## Text excerpt

+++++

District Council pinged over pipeline response
It was a natural event that caused a wastewater pipeline to break, sending 100,000 litres of untreated wastewater into the environment.
But Matamata District Council’s response to the incident on the last working day before the 2018 Christmas holiday was not fast enough, a regional council says.
Waikato Regional Council subsequently prosecuted MPDC for breaching the Resource Management Act by allowing the discharge of contaminants.
Yesterday during an Environment Court hearing in Hamilton, Judge Melanie Harland convicted the district council after it pleaded guilty but reserved her decision on any sentence.
The unfortunate pipe burst Seales Rd on the evening of Friday, December 21, 2018 after a tree came down causing a discharge about 250 metres from the Piako River.
Council’s Kaimai Valley Services’ manager arrived at 6pm at the scene, followed by further staff and a vacuum truck.
Council’s wastewater manager arrived around 8pm and together with the KVS manager the pair discussed repairs, deciding to postpone due to diminishing daylight.
This is where the culpability starts, Prosecutor Jaime O’Sullivan said.
‘‘It’s the failure to act quickly enough and stem what it could of the discharge.’’
Deciding to leave repairs until morning meant untreated wastewater flowed into the environment overnight until works started at 8am.
District Council could have taken steps on the night to mitigate the impact, O’Sullivan said.
‘‘They made the wrong decision that day not to pump the sewage.’’
When interviewed staff expressed a lack of personal knowledge of defined protocols and uncertainty in any event, she said.

+++++

## Brief A
Retype the part of the article on the pipeline response between "District Council pinged" and "the Piako River.", inclusive.
## Brief B
According to the article on the pipeline response, at what time did repair works start on the morning after the pipe burst?

## Recorded information
+++++

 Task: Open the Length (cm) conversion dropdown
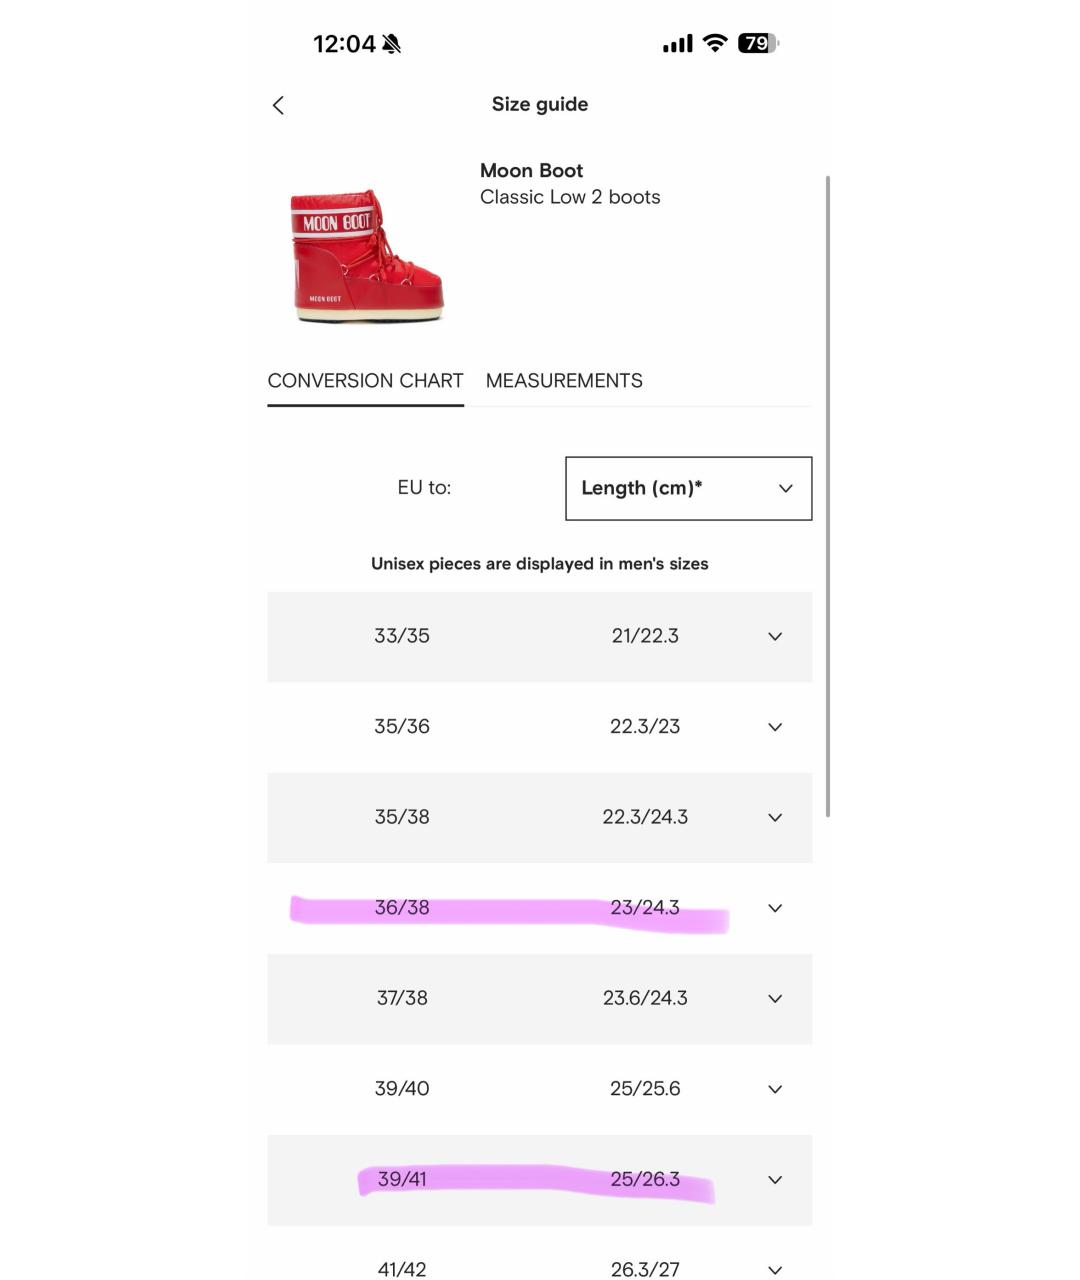(688, 488)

+++++

## Complete answer A
District Council pinged over pipeline response
It was a natural event that caused a wastewater pipeline to break, sending 100,000 litres of untreated wastewater into the environment.
But Matamata District Council’s response to the incident on the last working day before the 2018 Christmas holiday was not fast enough, a regional council says.
Waikato Regional Council subsequently prosecuted MPDC for breaching the Resource Management Act by allowing the discharge of contaminants.
Yesterday during an Environment Court hearing in Hamilton, Judge Melanie Harland convicted the district council after it pleaded guilty but reserved her decision on any sentence.
The unfortunate pipe burst Seales Rd on the evening of Friday, December 21, 2018 after a tree came down causing a discharge about 250 metres from the Piako River.

## Complete answer B
8am